Define the beauty of an array $ p_1, p_2, \ldots p_k $ as the minimum amount of time needed to sort this array using an arbitrary number of range-sort operations. In each range-sort operation, you will do the following:
- Choose two integers $ l $ and $ r $ ( $ 1 \le l < r \le k $ ).
- Sort the subarray $ p_l, p_{l + 1}, \ldots, p_r $ in $ r - l $ seconds.
Please calculate the sum of beauty over all subarrays of array $ a $ .
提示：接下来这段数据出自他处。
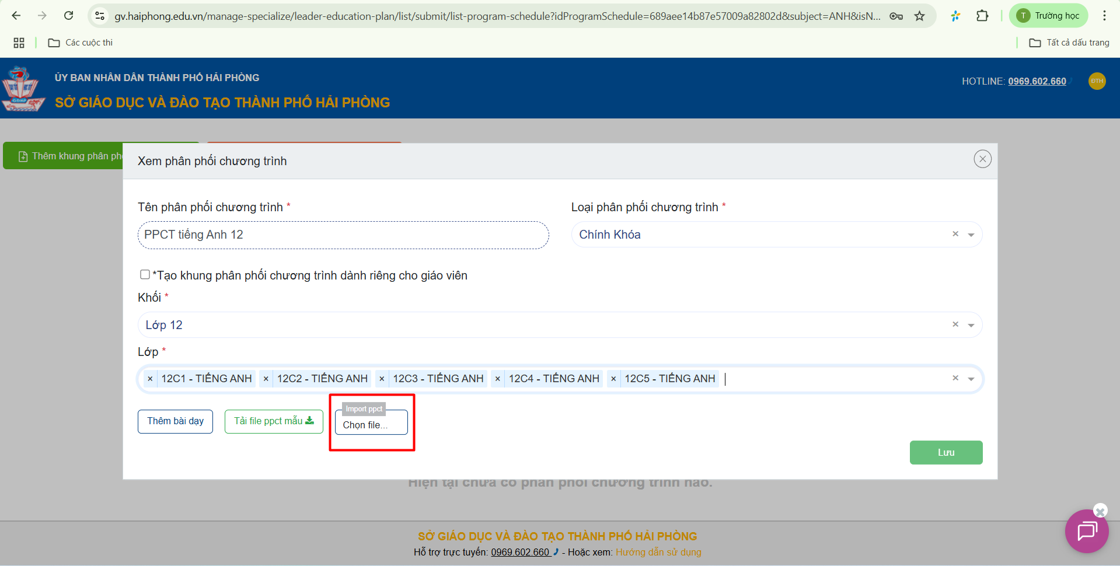The width and height of the screenshot is (1120, 566).
Task: Open the live chat bubble icon
Action: tap(1086, 532)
A subarray of an array is defined as a sequence of consecutive elements of the array.
输入格式
Each test contains multiple test cases. The first line contains the number of test cases $ t $ ( $ 1 \le t \le 5 \cdot 10^3 $ ). The description of the test cases follows.
The first line of each test case contains a single integer $ n $ ( $ 1 \le n \le 5 \cdot 10^3 $ ) — the length of the array $ a $ .
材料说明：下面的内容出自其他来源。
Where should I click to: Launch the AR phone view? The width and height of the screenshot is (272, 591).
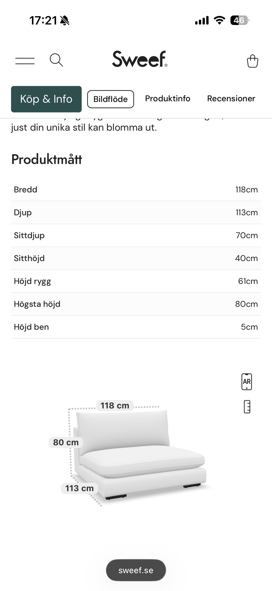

The second line of each test case consists of $ n $ integers $ a_1,a_2,\ldots, a_n $ ( $ 1\le a_i\le 10^9 $ ). It is guaranteed that all elements of $ a $ are pairwise distinct.
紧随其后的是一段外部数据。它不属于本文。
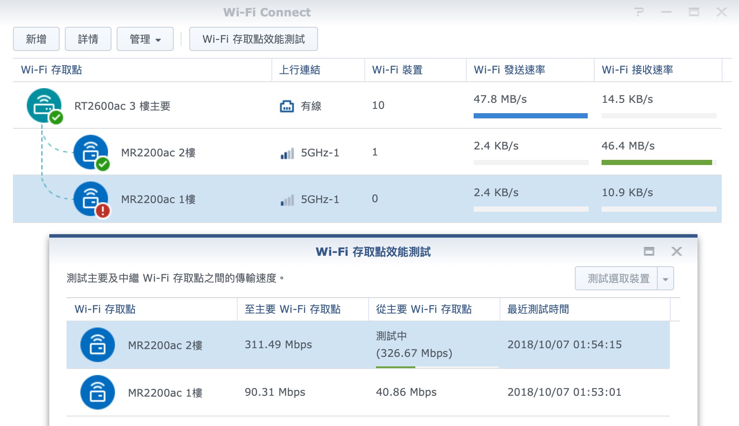This screenshot has width=739, height=426.
Task: Select the MR2200ac 1樓 row in test results
Action: pyautogui.click(x=367, y=392)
It is guaranteed that the sum of $ n $ over all test cases does not exceed $ 5 \cdot 10^3 $ .
输出格式
For each test case, output the sum of beauty over all subarrays of array $ a $ .
样例 #1
样例输入 #1
5
2
6 4
3
3 10 6
4
4 8 7 2
5
9 8 2 4 6
12
2 6 13 3 15 5 10 8 16 9 11 18
样例输出 #1
1
2
8
16
232
提示
In the first test case:
- The subarray $ [6] $ is already sorted, so its beauty is $ 0 $ .
- The subarray $ [4] $ is already sorted, so its beauty is $ 0 $ .
- You can sort the subarray $ [6, 4] $ in one operation by choosing $ l = 1 $ and $ r = 2 $ . Its beauty is equal to $ 1 $ .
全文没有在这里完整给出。